La mama de Gaetano pesce

La Mama voluptueuse et surréaliste serait un manifeste féministe pour Gaetano Pesce. Elle raconte l’Italie fellinienne, la femme, ses clichés, ses contraintes.
Elle permet d’aborder la question du genre de l’objet, pose la question de l’appropriation, de l’interprétation. Chacun voit se qu’il veut, la métaphore de la maternité pour les uns, une explosion pour les autres… Son coté hybride (affectivité et fonctionnalité) insuffle de l’émotion et du discours, coté latin oblige !

Objet prêté par Création Contemporaine


Auteur : oeuvres de design

Moderne, beau, élégant, original, tendance, décalé, coloré … ?
Design, un adjectif ? : Non ! Il s’agit bien d’un métier.

Le design est partout, s’applique à toutes disciplines. Il se décline du concret à l’immatériel, de la forme au symbole.
Ce sont des produits (objets), du packaging, du graphisme, mais aussi des espaces, des environnements…Il affecte les mondes culinaire et textile. Il peut être sonore, numérique, …plus énigmatique et émergent (génératif, haptique (toucher)) et revêt des formes toutes nouvelles : le strategic design, le design management ou le design thinking…Impossible de circonscrire le design en perpétuel devenir !

Pourquoi associer le design et le street art ?

En principe chacun son territoire surtout lorsqu’il s’agit de la rue.

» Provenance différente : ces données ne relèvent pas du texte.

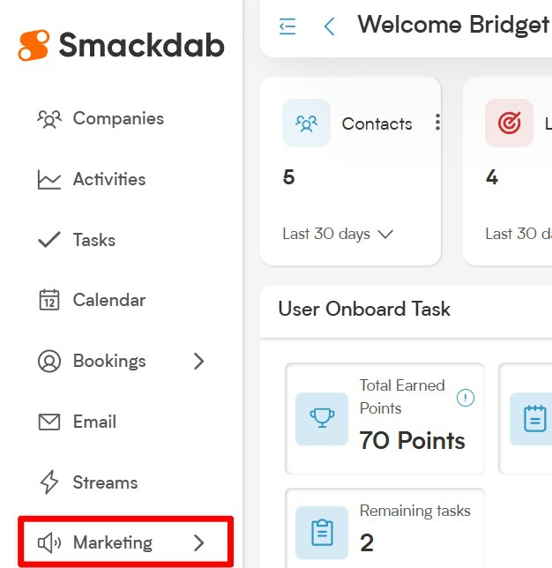Open Calendar from the sidebar

(x=92, y=300)
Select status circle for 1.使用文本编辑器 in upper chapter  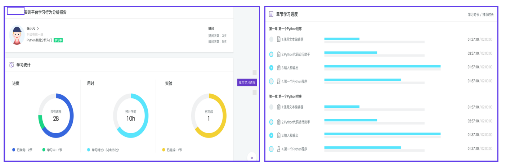tap(271, 39)
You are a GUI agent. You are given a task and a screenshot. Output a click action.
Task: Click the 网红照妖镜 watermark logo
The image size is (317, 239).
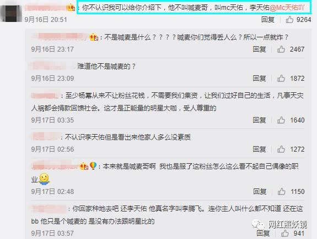tap(280, 224)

L’art de la rue et les intérieurs ne cohabitent pas.
La réalisation d’Evazésir (No Rules Corp) permet la confrontation d’univers opposables : celui de la rue (offerte à tous) à celui de l’intérieur (sur invitation) et les confronte sur d’autres questions : le fini (objet) et l’évolutif (Street art) ; la vedette (designer) et le discret, secret (Street artiste…) ; le discursif et le décoratif ; l’autorisé et l’interdit…
La manière dont ces univers conversent interroge aussi sur ce qu’est le goût (le bon, le mauvais), l’esthétique.